* _TEXT SECTION_
The following code snippet handles the SecurityLoadingLimitExceeded event:
using DevExpress.Spreadsheet;
Workbook workbook = new Workbook();
workbook.SecurityLoadingLimitExceeded += (sender, e) => {
Console.WriteLine($"Limit exceeded: {e.PropertyName}");
e.Handled = false; // abort loading
};
Remove Dangerous Content
The WorkbookOptions.SecurityLoadingOptions property instructs the API to detect specific threats during a file loading operation. If matching content is located, the Workbook.SecurityLoadingOptionsViolation event fires. Set e.Handled = false in the event handler to remove the detected content, or leave it set to true to retain the content (useful for audit-only modes).
The following code snippet sets SecurityLoadingOptions and handles the SecurityLoadingOptionsViolation event:
using DevExpress.Spreadsheet;
using (Workbook workbook = new Workbook())
{
WorkbookSecurityLoadingOptions securityLoadingOptions = workbook.Options.SecurityLoadingOptions;
securityLoadingOptions.RemoveMacros = true;
securityLoadingOptions.RemoveActiveXContent = true;
securityLoadingOptions.RemoveOleObjects = true;
securityLoadingOptions.RemoveRestrictedFormulas = true;
securityLoadingOptions.RemoveExternalWorkbooks = true;
securityLoadingOptions.RemoveExternalConnections = true;
securityLoadingOptions.RemovePivotCaches = true;
securityLoadingOptions.RemoveCustomXMLParts = true;
workbook.SecurityLoadingOptionsViolation += (_, e) => {
Console.WriteLine($"Dangerous content found: {e.PropertyName}");
e.Handled = false; // false = remove the content
workbook.LoadDocument("Documents\\Sample.xlsx");
}
}
Remove Private Information (Sanitize Content)
Call Workbook.Sanitize(WorkbookSanitizeOptions) to remove personal data and internal organizational information from loaded documents before sharing, publishing, or archiving them. The method accepts a WorkbookSanitizeOptions object that specifies which content categories to sanitize.

* _GIVEN REQUEST 1_
In the spreadsheet security text, what happens if e.Handled stays set to true in the SecurityLoadingOptionsViolation handler, and when is that useful?
The records have no connection to the spreadsheet security text.

* _MATERIAL TO PROCESS_
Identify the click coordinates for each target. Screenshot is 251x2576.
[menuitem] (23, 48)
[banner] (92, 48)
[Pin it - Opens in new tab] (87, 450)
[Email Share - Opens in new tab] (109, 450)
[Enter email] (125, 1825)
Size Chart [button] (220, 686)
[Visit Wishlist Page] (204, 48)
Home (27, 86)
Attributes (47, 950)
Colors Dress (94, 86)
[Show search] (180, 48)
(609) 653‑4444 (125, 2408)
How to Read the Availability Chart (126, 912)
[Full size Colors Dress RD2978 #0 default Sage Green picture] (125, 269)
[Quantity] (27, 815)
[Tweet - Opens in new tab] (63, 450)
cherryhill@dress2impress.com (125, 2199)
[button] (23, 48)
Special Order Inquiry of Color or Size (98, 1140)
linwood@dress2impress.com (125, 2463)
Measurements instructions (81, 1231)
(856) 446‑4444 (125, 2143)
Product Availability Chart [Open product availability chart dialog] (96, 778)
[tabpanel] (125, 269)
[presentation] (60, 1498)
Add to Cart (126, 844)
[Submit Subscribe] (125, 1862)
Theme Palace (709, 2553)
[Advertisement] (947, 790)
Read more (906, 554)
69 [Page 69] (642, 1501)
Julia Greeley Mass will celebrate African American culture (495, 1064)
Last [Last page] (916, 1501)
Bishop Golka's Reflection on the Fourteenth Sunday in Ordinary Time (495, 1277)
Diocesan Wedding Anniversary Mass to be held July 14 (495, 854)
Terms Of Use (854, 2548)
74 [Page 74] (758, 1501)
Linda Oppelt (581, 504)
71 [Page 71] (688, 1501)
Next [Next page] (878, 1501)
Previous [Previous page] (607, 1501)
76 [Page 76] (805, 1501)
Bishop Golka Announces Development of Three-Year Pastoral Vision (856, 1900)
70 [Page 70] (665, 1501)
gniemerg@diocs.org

* _GIVEN REQUEST 2_
Update the stretch of records from the first line through the line containing "Special Order Inquiry" by replacing "Opens in new tab" with "Opens in a new tab", and give only those lines with everything else unchanged.

* _OUTPUT 1_
The detected content is retained rather than removed. The text says this is useful for audit-only modes.

* _OUTPUT 2_
Identify the click coordinates for each target. Screenshot is 251x2576.
[menuitem] (23, 48)
[banner] (92, 48)
[Pin it - Opens in a new tab] (87, 450)
[Email Share - Opens in a new tab] (109, 450)
[Enter email] (125, 1825)
Size Chart [button] (220, 686)
[Visit Wishlist Page] (204, 48)
Home (27, 86)
Attributes (47, 950)
Colors Dress (94, 86)
[Show search] (180, 48)
(609) 653‑4444 (125, 2408)
How to Read the Availability Chart (126, 912)
[Full size Colors Dress RD2978 #0 default Sage Green picture] (125, 269)
[Quantity] (27, 815)
[Tweet - Opens in a new tab] (63, 450)
cherryhill@dress2impress.com (125, 2199)
[button] (23, 48)
Special Order Inquiry of Color or Size (98, 1140)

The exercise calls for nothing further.